Thank you very much Newt. Like I told you in my private messages, I was a salt water geek for years. I had a very nice coral tank set up for years (75 gal). I dug out my 48 inch flour. bulbs, I used 4 of them. I did some research on them, 2 bulbs had a cri of 96, and 2 acri of 86. The color was awesome on the coral. I did not know about lighting. I used the bulbs because my petstore guru, talked me out of spending hundreds of dollars on a fancy lighting system. Your thread was awesome. Made me do alot of reading on lighting to understand what you were getting at. To me thats a good thing. A gain thank you very much for your fast replies on my private messages. Hope to see some new threads from you on other topics in the future.


----------



## geezer

Newt said:


> I think the 220 watts is enough for most plants. Your tank may be a 95 gal but the amount of 'open water' is less. You need to acount for the inside dimensions minus volume of substrate and decorations, etc.


I have this tank










just a totem head, bit of bog wood and two small pipes thats all i have really. my lights are on clamps if that makes any difference, i have no lid

Are the 9325's considered daylight bulbs? Just trying to understand a bit more. I'm so clueless.
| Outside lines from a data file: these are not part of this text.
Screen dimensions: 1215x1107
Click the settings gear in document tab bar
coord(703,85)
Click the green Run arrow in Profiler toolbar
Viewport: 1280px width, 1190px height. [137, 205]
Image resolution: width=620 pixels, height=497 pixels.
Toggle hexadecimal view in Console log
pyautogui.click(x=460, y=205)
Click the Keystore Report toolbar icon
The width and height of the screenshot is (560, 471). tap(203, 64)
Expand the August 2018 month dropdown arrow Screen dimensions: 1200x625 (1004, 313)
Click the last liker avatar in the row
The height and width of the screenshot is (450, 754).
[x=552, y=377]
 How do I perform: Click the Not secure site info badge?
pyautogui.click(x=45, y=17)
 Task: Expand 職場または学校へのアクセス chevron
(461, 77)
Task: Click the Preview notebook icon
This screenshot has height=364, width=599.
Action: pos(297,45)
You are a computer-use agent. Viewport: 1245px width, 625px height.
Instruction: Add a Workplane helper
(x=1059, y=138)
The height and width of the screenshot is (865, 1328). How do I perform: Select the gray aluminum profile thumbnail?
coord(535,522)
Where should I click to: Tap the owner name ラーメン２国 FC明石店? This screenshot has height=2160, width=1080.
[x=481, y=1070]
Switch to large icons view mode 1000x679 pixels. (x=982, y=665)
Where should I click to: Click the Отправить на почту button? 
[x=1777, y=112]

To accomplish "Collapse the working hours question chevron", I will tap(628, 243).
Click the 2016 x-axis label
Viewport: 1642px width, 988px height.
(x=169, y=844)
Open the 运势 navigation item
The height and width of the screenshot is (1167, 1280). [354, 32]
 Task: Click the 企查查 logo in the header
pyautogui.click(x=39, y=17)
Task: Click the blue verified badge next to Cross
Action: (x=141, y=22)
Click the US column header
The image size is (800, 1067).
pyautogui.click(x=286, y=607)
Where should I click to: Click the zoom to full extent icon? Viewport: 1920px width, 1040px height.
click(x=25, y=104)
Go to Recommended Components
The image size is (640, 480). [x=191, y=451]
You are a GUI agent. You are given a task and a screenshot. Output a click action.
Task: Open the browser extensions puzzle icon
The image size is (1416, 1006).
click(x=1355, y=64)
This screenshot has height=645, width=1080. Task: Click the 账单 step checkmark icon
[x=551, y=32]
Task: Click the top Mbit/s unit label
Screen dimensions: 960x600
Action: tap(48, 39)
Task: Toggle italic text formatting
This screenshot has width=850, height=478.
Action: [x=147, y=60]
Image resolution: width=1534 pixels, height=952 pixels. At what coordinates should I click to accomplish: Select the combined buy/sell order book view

If you recommend me 4 bulbs for my tank I'll go and buy them online, you seem to be a brainiac at them all  I only really have polysperma, bacopa monnieri, anubias, sagitaria, java fern's and some other weed stuff. I've had bad luck with exotic or hard growers so far, but willing to go for it again


----------



## Newt

Cool looking tank!

I dont by any means know all lighting or lights.

A lot of people love the 9325s. I used to use them but didnt like the low CRI and at the time wasnt able to find replacements for a good price. So I went to the Philips PLL950s.

With the four slots you could do (2) 9325 and (2) bulbs with a high CRI like a Philips PLL950. Its 5300K and a CRI of 91 or some other day light bulb. The 6500 to 6700k bulbs tend to all have too much green. Yuck.


----------



## geezer

Newt said:


> Cool looking tank!
> 
> I dont by any means know all lighting or lights.
> 
> A lot of people love the 9325s. I used to use them but didnt like the low CRI and at the time wasnt able to find replacements for a good price. So I went to the Philips PLL950s.
> 
> With the four slots you could do (2) 9325 and (2) bulbs with a high CRI like a Philips PLL950. Its 5300K and a CRI of 91 or some other day light bulb. The 6500 to 6700k bulbs tend to all have too much green. Yuck.


Thanks man!! and thanks for your advice too. If I find a site with them two on, I'll let you know. I don't know why they are so expensive to buy here, so much cheaper ordering from the states, but then they stick 45 dollar delivery charge on, but yet it still works out cheaper


----------



## Newt

The Philips bulbs should be easier to get in the UK than here in the States. They are made in Poland.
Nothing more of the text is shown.